TASK DESCRIPTION:
Output exactly the lines below from the one containing "This screenshot has height=715, width=909." to the last line, both included. Omit pictures.

Segment Open

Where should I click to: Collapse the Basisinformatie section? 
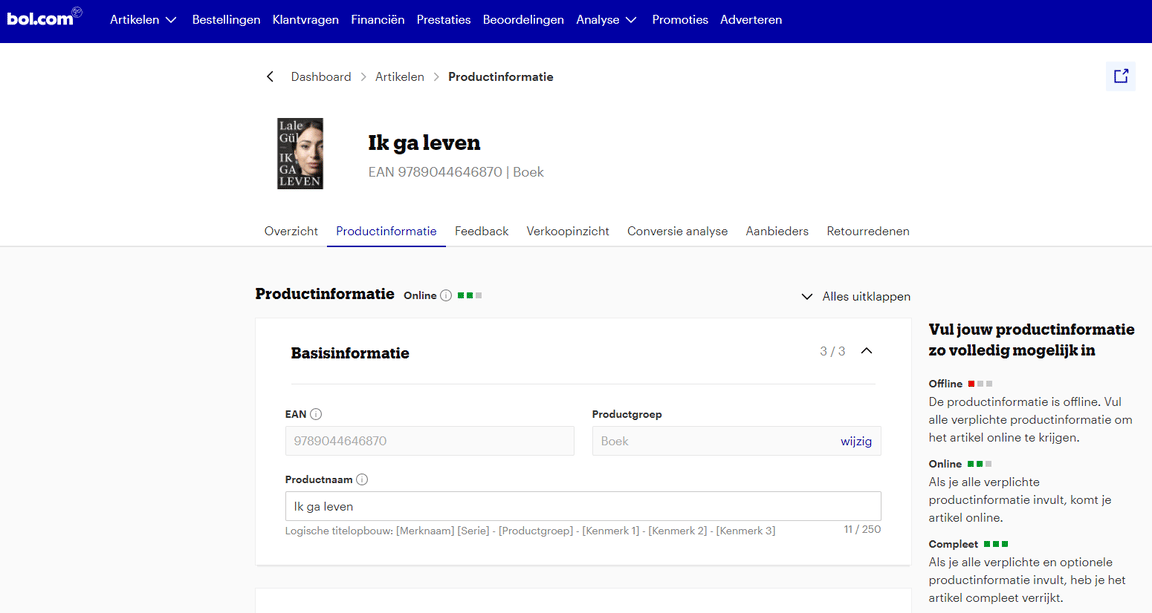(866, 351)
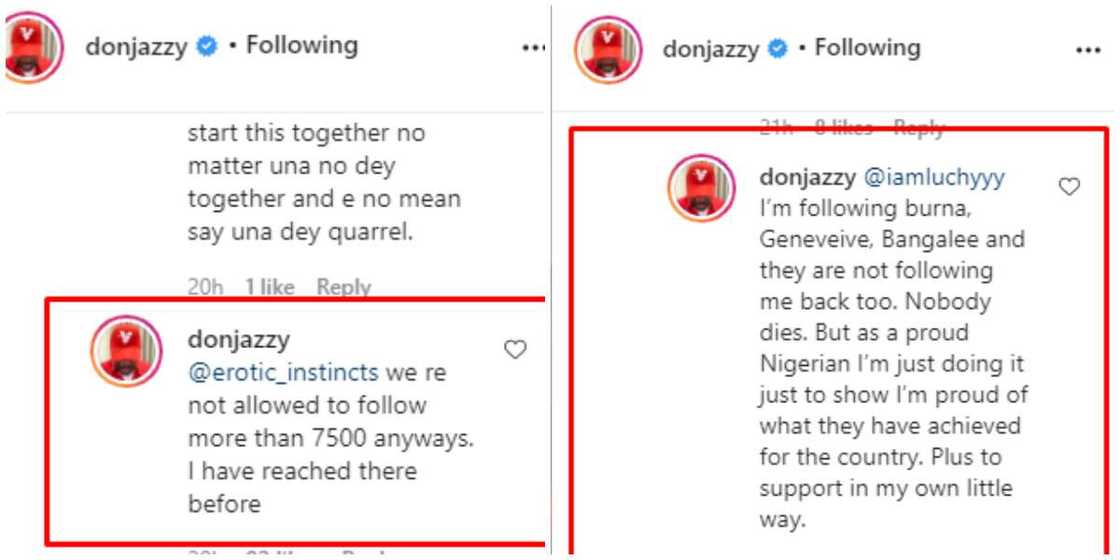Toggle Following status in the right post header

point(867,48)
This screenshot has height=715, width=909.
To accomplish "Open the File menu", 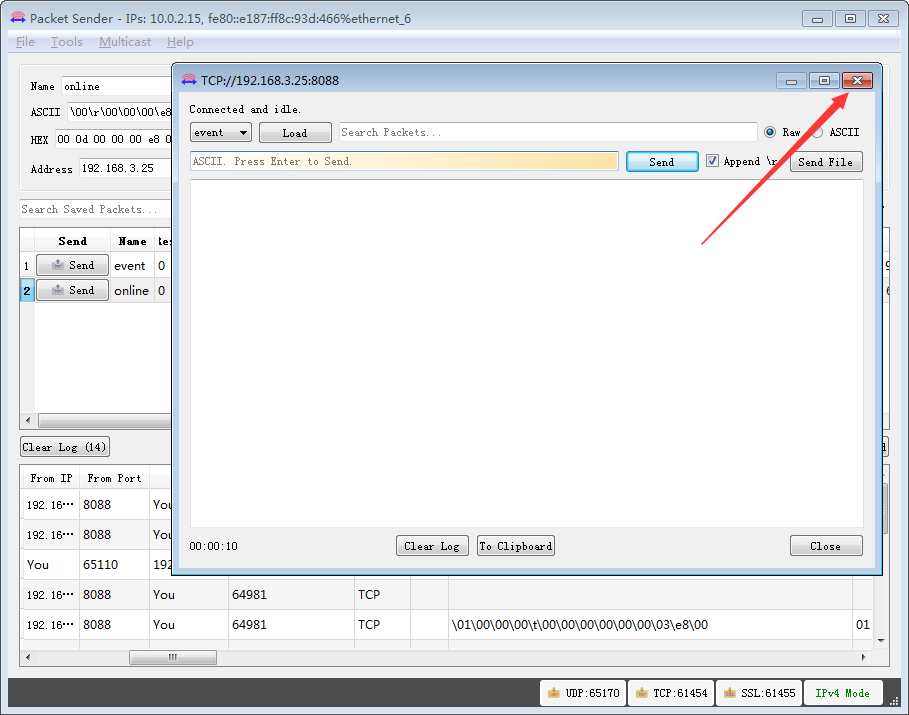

Segment Closed

ANSWER TO THIS TASK:
This screenshot has height=715, width=909.
To accomplish "Open the File menu", 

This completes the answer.